Uptown, a couple of weeks later, Laura Miller, Deborah Treisman, Bennett Sims, and Greg Jackson convened for a panel about the book and its author at the 92nd Street Y. Treisman, who first published Wallace in the nineties in Grand Street, read a portion of a long email Wallace had sent quibbling with copyedits—evidence, she said, of his “obsessive commitment to his style.” Jackson recalled that, as a younger writer, “you almost didn’t want to admit” to adoring Wallace, in part because “it was almost this private, intimate feeling we all had with his work.” It would be like admitting he had the same poster as everyone else up in his room and that he “whispered to it at night,” he added. Sims, who studied under Wallace at Pomona, argued that the novel’s fearsome reputation is more about its size than about the contents: “None of its difficulties are line-level or stylistic. It’s not hard to read. It’s pure pleasure,” he said, recalling Wallace-the-professor’s emphasis on having mercy on readers. The audience seemed to agree.

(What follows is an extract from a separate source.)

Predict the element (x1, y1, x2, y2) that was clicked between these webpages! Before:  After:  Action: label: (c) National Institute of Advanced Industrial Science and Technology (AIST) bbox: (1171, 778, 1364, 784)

In the lobby afterward, Megan Mitchell, a comedian who read Infinite Jest last year, said that, after hearing about it for so long, she was pleased to find how “good and normal” it was (she also tweeted from the event: “There’s legit so many hot men here”). Melissa Finley, a botanical-garden curator who admitted she learned about the event from a tweet reading “Finding my husband at this” (Mitchell was also behind that one), said that any sheepishness she’d had about attending had less to do with the book’s reputation than with fear of breaking her private communion with the characters, whom she thinks of as “my little friends.” Her friend Eleanor Wing, an art director, reflected that, since she read it in 2015, the discourse around the book has faded—Mitchell’s cheeky but affectionate posts aside—perhaps in part because people don’t read.
Still, many people who talk about Infinite Jest in public in 2026 do so with a reflexive self-awareness, an urge to signal that, yes, they know. Michelle Zauner, the writer and musician who performs as Japanese Breakfast, opens her foreword to the new thirtieth-anniversary edition by saying, “I’m not what you might consider Infinite Jest’s target demographic.” She writes that “I’m sure Little, Brown was aware of the slight incongruity of their selection, and perhaps hoped I might assist in assuaging the unfair, outsize connotations of what it means to be a David Foster Wallace reader, which, at its worst, has come to signify misogyny, and at its best, someone who’s just slightly annoying.” Zauner’s intro is brief and deft; after getting that bro stuff out of the way, she writes of how the novel rewards those who give it attention, and she nods at its almost freaky prescience about entertainment (Wallace basically predicts TikTok, Zoom culture, and Trump). But maybe ten years from now, whoever introduces the next edition can skip some of the discourse commentary and just get into the novel itself, in all its sincere, self-contained glory.
For all its kooky absurdity and formal inventiveness, Infinite Jest is also very interested in earnest effort and the fearsome work of approaching life head-on. There’s a passage I like that I think slyly signals the sincere nature of Wallace’s project: Gately, in his reflection on AA meetings and the stories people share, reflects that “the thing is it has to be the truth … It can’t be a calculated crowd-pleaser, and it has to be the truth unslanted, unfortified. And maximally unironic.”
Lora Kelley is a writer who lives in Brooklyn.